Cantet continues to travel with Return to Ithaca, co-written with Cuban writer Leonardo Padura. The filmmaker once again questions the collective and its damaged utopias. He films a lost generation. Men and a woman victims of “special period” decreed by Fidel Castro in 1992, a decade of deprivation and repression. On a rooftop terrace in Havana overlooking the sea, five friends drink and chat. They are in their fifties. From dusk to dawn, they remember their vanished youth and their vanished illusions.

Cantet returns to France and is hardly more optimistic. In L’Atelier, he sets up his camera in La Ciotat and imagines Marina Foïs as a recognized novelist leading a writing workshop for young people in integration. Opposite her, Antoine, less nostalgic for the shipyard closed for 25 years than resistant to any dialogue and attracted to violence. A dialogue of the deaf as much as a troubled game of seduction between two generations, two representatives of two irreconcilable cultural and social backgrounds.

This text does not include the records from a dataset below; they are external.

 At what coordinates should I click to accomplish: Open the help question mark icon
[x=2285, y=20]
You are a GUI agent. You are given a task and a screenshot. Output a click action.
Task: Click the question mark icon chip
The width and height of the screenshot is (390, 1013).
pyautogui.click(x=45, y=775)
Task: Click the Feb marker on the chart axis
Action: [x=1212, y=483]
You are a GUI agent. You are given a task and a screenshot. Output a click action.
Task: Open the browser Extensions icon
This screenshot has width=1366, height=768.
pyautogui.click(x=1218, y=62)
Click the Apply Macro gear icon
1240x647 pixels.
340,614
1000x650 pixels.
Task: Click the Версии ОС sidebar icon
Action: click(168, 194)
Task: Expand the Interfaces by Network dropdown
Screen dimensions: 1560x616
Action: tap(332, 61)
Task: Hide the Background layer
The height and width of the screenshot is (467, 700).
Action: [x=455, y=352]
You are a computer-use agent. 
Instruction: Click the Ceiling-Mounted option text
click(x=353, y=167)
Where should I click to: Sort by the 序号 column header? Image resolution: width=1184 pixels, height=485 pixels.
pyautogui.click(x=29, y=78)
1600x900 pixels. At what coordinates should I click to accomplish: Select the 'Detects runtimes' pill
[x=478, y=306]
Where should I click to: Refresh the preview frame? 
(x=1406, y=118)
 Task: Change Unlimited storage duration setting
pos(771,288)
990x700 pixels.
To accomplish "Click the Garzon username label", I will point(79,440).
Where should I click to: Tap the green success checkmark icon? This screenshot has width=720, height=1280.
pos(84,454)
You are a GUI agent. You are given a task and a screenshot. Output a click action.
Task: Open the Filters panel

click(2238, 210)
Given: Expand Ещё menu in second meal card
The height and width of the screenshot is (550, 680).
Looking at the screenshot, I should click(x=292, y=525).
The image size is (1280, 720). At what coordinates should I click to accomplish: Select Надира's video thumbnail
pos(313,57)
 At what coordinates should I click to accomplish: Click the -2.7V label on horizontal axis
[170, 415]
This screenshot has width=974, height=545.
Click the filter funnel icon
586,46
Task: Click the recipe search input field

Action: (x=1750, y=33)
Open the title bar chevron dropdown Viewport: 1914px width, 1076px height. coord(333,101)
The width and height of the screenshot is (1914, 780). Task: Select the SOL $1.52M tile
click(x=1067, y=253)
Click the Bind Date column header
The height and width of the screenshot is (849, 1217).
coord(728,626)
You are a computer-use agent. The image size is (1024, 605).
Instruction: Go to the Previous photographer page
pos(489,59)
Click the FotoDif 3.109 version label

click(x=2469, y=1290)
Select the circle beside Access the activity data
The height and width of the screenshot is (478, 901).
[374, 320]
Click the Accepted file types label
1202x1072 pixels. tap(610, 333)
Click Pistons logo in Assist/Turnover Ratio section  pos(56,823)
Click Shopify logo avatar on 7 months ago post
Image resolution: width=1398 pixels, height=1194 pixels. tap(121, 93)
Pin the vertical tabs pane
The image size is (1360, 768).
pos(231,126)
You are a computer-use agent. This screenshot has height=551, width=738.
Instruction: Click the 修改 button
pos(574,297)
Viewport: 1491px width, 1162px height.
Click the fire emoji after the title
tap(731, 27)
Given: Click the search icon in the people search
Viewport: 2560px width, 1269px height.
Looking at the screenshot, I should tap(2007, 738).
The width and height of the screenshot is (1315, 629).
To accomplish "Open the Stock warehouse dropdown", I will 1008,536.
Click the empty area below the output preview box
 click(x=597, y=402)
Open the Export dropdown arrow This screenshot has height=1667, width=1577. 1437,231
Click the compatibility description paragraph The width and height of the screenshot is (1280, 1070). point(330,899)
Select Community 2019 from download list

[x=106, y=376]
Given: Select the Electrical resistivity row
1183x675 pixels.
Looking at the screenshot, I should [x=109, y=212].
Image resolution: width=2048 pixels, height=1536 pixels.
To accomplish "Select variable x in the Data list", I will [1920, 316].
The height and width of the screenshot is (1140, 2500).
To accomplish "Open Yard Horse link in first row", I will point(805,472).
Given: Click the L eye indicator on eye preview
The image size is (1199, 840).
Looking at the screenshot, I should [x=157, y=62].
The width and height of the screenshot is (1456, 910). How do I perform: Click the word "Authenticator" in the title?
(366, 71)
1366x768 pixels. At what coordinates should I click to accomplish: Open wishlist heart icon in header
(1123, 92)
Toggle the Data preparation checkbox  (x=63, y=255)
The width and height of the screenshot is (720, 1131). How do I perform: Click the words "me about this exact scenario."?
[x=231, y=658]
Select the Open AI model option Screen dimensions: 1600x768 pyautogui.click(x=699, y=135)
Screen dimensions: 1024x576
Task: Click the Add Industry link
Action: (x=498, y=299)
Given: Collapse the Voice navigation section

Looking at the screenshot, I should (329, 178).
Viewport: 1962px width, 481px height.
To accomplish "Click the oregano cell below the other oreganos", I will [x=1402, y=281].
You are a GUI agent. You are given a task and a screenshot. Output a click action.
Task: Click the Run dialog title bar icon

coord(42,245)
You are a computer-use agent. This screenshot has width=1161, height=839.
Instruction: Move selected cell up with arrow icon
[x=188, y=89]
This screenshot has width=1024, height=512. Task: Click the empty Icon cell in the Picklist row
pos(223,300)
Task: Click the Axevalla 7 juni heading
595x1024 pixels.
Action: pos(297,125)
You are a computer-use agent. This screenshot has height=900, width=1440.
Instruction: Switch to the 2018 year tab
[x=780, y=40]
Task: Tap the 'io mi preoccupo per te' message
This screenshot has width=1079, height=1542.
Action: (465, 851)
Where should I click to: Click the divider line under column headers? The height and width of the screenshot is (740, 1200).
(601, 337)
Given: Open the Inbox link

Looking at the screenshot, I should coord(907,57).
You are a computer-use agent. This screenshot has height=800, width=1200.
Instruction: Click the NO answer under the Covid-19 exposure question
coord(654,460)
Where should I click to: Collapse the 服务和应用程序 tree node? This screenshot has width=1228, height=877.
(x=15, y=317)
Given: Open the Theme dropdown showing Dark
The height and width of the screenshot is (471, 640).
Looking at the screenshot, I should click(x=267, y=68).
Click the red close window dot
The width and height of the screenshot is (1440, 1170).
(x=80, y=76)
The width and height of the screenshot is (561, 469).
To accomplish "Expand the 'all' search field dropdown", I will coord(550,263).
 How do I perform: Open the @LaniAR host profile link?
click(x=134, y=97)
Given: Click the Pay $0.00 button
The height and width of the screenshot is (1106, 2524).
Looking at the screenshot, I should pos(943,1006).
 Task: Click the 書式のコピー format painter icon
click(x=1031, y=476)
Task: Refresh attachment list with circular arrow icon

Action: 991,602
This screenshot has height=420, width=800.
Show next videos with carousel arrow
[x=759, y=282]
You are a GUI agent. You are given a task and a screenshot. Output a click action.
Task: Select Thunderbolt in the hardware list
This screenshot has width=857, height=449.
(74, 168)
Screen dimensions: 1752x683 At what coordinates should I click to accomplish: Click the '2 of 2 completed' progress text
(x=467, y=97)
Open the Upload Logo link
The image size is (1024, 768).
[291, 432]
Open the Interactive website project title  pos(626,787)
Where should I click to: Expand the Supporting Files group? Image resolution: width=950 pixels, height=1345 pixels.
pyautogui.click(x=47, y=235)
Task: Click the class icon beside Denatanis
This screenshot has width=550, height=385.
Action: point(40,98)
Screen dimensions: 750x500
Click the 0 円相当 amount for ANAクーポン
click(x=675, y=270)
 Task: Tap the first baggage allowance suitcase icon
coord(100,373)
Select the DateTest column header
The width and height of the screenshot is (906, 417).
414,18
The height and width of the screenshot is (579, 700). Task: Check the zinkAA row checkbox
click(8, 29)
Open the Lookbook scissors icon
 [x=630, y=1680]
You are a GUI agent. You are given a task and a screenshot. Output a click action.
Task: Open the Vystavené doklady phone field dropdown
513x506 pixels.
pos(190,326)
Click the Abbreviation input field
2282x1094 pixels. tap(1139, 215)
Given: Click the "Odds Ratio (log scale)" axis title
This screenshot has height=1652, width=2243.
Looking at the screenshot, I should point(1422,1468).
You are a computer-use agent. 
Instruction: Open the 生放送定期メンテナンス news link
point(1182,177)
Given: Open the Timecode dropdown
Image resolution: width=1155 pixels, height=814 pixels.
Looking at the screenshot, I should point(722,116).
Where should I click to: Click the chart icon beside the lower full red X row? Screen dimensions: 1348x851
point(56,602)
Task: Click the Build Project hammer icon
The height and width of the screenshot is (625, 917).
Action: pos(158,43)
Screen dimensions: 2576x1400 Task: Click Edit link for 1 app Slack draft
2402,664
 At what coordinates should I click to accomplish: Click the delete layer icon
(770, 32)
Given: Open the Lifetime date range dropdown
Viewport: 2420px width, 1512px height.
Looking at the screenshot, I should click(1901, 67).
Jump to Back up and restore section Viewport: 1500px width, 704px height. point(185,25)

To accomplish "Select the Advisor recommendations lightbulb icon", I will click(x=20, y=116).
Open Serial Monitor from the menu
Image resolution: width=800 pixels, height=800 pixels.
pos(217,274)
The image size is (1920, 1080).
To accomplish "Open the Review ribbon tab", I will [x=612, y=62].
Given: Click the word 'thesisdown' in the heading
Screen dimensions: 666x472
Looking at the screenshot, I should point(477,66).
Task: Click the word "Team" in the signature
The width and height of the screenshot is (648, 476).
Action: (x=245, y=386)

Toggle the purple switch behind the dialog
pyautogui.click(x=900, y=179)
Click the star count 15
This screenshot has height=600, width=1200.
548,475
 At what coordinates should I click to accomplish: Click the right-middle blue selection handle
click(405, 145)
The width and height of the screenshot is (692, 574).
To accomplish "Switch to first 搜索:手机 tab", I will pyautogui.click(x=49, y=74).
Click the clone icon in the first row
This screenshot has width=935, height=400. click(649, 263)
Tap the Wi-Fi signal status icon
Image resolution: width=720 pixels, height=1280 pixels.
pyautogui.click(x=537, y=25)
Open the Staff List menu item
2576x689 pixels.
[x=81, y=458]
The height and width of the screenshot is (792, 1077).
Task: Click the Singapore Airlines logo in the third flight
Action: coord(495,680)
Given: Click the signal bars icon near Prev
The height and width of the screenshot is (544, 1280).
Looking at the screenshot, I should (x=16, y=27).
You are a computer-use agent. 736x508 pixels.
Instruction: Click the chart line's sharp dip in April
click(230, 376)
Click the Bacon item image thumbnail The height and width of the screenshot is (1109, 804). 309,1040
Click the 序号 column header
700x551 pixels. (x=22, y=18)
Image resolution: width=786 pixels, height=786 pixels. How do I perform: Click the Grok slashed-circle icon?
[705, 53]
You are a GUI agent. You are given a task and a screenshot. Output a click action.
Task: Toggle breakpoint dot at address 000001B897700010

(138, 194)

Arthur Rambohis final film, released in 2021, is inspired by the Mehdi Meklat affair, the name of half of the duo Mehdi and Badrou, nicknamed “the Kids”, voice of the suburbs and those left behind through the Bondy Blog, then on France Inter in Pascale Clark’s show, As they speak to us. The unearthing of his racist, anti-Semitic, homophobic and misogynistic tweets, published several years previously under a pseudonym, created controversy. Cantet condenses the affair over two days, which saw Karim go from herald to zero. The Rastignac of digital times discovers the “licking-dropping-lynching” triptych. Everyone plays the role assigned to them by their social function, in accordance with flawless determinism. Even Karim’s little brother, Farid, supportive and a victim (Palestine, Charlie, the cops, he mixes everything).

Laurent Cantet was preparing a new film, The Apprentice, alongside Marie-Ange Luciani, the producer ofAnatomy of a fall. Illness prevented him from carrying out this project.